Era como si fuera a desaparecer si lo soltaba.
Él se inclinó y enterró su rostro en mi cuello.
Sentí sus lágrimas caer sobre mi clavícula.
Nunca antes lo había visto llorar.
—Bebé, mi amor, por favor perdóname.
Te amo tanto.
Por favor dime que todavía me amas profundamente.
Nuestras frentes ahora estaban presionadas una contra la otra mientras murmuraba con lágrimas en los ojos.
Pero no podía responderle.
Mis emociones me habían conquistado.
Solo seguía llorando como una niña.
Después de darme algunos besos más, sentí que retrocedía un poco y nuestra conexión seguía siendo fuerte.
Se agachó y acercó su rostro a mi vientre abultado antes de comenzar a besarlo.
Cada vez que lo hacía, el niño en mi vientre respondía con una patadita.
Me cubrí los ojos con las manos y me mordí los labios con fuerza, tratando de no llorar en voz alta.
Coloqué mi mano en su hombro y él presionó su rostro contra mi estómago.
Todavía estaba llorando y sabía que podía sentir la respuesta de nuestro hijo hacia él.

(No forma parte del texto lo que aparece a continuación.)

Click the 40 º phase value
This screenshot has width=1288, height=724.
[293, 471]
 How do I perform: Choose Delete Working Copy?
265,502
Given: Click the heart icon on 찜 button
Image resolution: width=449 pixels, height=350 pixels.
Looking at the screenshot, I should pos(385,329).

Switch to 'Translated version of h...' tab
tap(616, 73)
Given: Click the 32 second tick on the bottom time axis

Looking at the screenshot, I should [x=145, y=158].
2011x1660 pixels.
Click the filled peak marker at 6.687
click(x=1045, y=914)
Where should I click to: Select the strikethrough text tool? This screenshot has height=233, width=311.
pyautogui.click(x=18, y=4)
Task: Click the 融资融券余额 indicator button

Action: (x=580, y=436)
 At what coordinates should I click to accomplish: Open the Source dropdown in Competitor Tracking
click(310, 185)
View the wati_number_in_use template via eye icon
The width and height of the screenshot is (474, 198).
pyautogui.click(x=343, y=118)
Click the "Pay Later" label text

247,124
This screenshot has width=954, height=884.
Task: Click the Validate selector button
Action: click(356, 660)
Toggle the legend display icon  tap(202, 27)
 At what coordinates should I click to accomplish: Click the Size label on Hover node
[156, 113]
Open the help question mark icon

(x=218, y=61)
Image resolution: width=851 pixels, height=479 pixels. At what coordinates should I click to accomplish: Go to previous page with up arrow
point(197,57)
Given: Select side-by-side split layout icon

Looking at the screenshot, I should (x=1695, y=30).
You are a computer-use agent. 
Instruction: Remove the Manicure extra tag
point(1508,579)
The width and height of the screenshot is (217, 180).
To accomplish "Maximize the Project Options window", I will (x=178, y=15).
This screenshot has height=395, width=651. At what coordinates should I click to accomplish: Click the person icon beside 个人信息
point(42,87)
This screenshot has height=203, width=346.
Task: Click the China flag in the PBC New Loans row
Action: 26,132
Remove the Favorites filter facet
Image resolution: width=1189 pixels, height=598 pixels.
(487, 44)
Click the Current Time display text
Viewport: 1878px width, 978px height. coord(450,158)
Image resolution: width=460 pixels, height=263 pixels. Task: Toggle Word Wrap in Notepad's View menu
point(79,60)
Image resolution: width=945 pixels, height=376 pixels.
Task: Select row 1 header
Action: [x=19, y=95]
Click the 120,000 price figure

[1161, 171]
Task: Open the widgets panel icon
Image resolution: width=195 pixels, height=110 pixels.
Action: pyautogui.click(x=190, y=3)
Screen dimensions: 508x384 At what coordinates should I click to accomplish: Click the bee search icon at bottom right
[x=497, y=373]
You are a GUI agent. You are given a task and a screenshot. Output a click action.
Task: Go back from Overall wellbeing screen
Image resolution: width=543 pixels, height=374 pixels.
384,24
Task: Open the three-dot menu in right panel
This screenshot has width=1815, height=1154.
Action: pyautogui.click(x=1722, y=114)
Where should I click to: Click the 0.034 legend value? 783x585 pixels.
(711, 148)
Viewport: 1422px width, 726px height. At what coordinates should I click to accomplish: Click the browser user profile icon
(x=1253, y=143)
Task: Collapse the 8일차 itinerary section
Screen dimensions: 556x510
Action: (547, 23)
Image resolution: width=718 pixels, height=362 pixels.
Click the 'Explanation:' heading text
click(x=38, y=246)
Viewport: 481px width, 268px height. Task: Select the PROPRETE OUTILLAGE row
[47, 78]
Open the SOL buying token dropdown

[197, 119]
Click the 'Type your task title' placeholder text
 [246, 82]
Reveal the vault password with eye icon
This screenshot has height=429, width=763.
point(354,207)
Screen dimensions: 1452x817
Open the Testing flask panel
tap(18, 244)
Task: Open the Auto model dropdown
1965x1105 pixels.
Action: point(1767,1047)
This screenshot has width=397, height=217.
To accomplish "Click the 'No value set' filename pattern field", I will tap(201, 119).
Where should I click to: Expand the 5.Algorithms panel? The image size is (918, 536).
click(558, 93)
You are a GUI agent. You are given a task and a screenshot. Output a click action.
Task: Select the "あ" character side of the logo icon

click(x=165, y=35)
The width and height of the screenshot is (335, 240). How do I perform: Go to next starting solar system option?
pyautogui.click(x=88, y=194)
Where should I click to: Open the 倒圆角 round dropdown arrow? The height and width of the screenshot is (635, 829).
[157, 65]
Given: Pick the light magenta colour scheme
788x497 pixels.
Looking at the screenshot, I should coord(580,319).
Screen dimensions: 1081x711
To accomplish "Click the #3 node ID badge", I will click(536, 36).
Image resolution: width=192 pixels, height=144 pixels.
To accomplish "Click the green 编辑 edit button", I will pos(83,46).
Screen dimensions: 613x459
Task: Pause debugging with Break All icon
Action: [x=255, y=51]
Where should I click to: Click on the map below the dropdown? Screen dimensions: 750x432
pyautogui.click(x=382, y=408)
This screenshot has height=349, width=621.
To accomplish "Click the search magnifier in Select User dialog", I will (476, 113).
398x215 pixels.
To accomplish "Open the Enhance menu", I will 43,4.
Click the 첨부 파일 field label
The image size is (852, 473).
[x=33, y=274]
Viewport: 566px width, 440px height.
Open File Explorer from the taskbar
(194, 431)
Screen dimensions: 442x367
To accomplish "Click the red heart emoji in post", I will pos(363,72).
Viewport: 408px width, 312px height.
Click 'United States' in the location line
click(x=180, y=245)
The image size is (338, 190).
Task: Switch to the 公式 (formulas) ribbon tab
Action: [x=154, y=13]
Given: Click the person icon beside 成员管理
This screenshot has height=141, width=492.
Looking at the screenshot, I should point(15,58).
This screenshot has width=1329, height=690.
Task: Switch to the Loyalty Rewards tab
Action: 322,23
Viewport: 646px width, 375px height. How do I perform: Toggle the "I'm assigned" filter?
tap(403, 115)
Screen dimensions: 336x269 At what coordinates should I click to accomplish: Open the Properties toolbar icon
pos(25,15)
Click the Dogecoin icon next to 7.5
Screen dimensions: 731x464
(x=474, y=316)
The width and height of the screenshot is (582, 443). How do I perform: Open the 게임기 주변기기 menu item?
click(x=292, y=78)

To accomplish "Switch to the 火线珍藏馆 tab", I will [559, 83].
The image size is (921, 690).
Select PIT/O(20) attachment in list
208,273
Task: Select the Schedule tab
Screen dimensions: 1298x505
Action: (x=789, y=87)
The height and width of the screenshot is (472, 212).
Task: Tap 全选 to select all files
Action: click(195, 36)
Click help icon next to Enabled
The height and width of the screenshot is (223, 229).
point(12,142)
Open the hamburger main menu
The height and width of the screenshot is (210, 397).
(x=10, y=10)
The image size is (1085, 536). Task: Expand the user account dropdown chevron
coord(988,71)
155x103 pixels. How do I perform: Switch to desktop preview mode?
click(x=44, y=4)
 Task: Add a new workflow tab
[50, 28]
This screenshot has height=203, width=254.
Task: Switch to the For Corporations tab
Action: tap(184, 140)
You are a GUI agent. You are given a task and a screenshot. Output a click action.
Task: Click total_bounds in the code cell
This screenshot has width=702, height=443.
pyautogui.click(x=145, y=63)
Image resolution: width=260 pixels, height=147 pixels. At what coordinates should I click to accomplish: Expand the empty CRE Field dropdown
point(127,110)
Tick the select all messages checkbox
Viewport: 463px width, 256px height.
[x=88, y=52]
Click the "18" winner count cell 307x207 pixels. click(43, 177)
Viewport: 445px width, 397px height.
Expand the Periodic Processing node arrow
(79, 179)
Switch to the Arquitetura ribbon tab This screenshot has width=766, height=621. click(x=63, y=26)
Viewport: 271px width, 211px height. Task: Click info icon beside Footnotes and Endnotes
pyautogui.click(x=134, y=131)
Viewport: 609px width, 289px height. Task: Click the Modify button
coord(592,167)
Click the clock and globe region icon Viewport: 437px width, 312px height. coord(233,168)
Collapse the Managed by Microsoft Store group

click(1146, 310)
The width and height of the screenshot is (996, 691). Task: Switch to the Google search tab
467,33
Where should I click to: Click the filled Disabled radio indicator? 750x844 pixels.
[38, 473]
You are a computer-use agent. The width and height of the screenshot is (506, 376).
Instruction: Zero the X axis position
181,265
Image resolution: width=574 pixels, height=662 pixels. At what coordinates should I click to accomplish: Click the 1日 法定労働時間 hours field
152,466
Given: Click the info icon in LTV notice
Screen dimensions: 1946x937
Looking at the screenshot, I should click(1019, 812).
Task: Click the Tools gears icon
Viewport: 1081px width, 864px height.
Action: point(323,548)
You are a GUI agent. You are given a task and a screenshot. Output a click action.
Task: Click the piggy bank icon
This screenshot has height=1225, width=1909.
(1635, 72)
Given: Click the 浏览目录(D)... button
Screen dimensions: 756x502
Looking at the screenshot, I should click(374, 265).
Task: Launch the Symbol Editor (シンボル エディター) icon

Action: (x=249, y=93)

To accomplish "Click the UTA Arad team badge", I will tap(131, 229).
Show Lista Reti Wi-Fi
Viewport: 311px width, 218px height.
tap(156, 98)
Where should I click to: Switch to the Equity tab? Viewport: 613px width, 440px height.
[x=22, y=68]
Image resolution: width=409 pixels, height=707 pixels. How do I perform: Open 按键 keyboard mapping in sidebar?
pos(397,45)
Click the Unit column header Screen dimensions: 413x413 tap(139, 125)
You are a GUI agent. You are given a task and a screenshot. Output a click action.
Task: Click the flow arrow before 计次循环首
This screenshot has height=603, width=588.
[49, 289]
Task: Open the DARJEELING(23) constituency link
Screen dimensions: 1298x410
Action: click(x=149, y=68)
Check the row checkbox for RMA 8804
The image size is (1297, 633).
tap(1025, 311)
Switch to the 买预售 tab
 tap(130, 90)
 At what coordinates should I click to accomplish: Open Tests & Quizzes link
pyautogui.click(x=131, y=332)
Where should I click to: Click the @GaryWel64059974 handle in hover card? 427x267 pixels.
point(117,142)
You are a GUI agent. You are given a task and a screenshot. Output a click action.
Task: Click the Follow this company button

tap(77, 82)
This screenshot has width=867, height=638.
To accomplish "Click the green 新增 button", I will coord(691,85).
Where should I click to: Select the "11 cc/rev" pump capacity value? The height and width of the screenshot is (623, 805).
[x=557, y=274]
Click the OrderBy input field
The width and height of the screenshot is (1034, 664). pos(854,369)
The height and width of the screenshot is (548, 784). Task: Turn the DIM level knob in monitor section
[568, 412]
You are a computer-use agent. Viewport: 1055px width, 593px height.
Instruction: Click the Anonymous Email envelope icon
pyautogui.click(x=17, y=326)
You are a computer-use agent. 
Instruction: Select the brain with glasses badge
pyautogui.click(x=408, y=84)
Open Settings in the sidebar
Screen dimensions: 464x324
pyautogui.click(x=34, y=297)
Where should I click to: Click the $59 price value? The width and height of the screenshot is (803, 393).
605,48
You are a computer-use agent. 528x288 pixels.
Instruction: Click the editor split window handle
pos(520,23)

Permanecimos así por un rato.
Para cuando se puso de pie nuevamente, Susanna había eliminado mi disfraz.
Vi la parte de mí misma que extrañaba en los ojos oscuros y claros de Edward.
No estoy diciendo que Mona no fuera genial, pero me gustaba más la versión rubia y de ojos azules de mí misma.
Llevé a Edward al sofá de la sala porque había estado de pie durante tanto tiempo y sentía una punzada en el pie.
Entonces escuché girar el pomo de la puerta en la sala de estar.